15 Differential privacy
Differential privacy can be briefly described as an algorithm that if the output is observed, we can’t tell if an individual information has been used. This concept was introduced by Dwork, Roth, et al. (2014). Formally, this concept is referred to as \(\epsilon\)-differential privacy and it is mathematically expressed as:
\[Pr[A(D_1)=S]≤exp(\epsilon)\cdot Pr[A(D_2)=S]\]
Where A is a randomized algorithm that takes a dataset D as input, and \(\epsilon\) is the privacy parameter that defines the level of privacy (as closer to 0 more privacy).
In order to implement differential privacy into our software, the Laplace mechanism has been used.
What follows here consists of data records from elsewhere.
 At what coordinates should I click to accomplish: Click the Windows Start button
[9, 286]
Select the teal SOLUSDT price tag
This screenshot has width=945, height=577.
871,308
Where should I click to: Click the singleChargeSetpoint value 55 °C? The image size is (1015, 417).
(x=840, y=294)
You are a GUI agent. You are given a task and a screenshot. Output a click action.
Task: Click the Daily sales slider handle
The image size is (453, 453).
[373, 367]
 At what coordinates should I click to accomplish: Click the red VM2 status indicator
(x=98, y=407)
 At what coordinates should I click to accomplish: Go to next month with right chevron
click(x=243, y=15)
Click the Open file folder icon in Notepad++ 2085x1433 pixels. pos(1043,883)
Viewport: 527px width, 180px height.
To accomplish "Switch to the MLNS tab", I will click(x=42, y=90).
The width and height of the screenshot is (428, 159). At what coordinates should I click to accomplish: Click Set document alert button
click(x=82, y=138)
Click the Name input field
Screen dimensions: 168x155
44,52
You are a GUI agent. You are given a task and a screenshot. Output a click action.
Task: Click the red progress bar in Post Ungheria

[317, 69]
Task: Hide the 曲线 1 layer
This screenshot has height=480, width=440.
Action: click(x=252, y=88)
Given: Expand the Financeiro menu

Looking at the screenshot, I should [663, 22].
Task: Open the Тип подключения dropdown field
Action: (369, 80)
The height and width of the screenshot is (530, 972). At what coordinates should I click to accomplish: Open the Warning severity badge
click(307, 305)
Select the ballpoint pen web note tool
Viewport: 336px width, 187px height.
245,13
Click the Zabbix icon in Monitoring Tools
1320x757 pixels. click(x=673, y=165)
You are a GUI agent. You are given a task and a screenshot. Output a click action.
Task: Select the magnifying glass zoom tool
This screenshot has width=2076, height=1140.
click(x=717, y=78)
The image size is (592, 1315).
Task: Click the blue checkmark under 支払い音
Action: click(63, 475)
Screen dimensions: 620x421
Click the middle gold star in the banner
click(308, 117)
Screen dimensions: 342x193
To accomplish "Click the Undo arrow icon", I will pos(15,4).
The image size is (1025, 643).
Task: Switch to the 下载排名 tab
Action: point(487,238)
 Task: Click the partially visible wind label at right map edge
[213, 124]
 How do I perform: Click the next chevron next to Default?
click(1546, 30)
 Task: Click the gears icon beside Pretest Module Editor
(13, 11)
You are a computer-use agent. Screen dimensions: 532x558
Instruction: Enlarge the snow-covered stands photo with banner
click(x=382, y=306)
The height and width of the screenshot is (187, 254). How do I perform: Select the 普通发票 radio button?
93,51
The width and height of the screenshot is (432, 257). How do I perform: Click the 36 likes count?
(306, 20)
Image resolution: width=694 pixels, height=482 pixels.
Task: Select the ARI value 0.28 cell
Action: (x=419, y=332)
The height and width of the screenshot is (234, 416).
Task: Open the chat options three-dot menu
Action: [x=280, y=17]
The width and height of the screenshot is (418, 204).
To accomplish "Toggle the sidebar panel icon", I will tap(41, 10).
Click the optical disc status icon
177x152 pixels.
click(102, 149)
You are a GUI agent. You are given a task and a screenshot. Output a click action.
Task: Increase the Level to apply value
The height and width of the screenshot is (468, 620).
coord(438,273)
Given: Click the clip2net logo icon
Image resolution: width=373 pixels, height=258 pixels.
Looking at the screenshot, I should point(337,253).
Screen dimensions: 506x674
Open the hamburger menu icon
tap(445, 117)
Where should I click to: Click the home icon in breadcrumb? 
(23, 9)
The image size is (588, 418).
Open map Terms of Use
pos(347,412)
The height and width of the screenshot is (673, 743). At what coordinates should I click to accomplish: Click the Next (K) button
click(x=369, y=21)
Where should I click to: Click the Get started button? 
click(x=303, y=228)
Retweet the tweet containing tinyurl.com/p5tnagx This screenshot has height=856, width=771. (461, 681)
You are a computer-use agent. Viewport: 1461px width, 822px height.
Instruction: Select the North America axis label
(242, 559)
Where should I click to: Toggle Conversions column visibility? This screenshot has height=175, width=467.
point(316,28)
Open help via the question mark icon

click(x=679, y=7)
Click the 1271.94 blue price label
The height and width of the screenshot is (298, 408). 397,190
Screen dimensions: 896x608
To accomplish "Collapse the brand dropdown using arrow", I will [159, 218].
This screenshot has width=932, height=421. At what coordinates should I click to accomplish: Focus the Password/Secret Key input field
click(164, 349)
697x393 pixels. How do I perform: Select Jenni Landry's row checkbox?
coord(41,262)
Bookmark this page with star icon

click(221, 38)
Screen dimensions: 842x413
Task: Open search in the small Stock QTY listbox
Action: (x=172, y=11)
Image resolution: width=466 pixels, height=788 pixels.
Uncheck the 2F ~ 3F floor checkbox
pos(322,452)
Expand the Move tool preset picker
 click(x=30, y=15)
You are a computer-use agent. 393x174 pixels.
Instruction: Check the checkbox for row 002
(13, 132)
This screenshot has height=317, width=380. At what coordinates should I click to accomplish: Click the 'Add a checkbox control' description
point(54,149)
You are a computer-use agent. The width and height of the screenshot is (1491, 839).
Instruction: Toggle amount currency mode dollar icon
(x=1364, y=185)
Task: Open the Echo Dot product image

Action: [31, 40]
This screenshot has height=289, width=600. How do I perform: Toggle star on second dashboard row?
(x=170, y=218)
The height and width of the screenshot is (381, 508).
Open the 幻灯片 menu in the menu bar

This mechanism adds noise to the output of a function, the noise is drawn from a Laplace distribution with mean 0 and scale \(\Delta f/\epsilon\), where \(\Delta f\) if the \(l_1\) sensitivity defined by:
\[\Delta f = max_{D_1, D_2} ||f(D_1) - f(D_2)||\]
The assessment of \(\Delta f\) can be particularly complex for certain functions (e.g. limma + voom), for that reason a sampling method Rubinstein and Aldà (2017) has been used to assess \(\Delta f\). Since the number of resamples performed can potentially impact the differential privacy quality, we allow the data owner to configure this parameter into the Opal server.
For the specific case of fast GWAS, the differential privacy methods can severly affect random SNPs, for that reason we included a resample
argument inside of the function to perform the analisis resample
times and get the median values.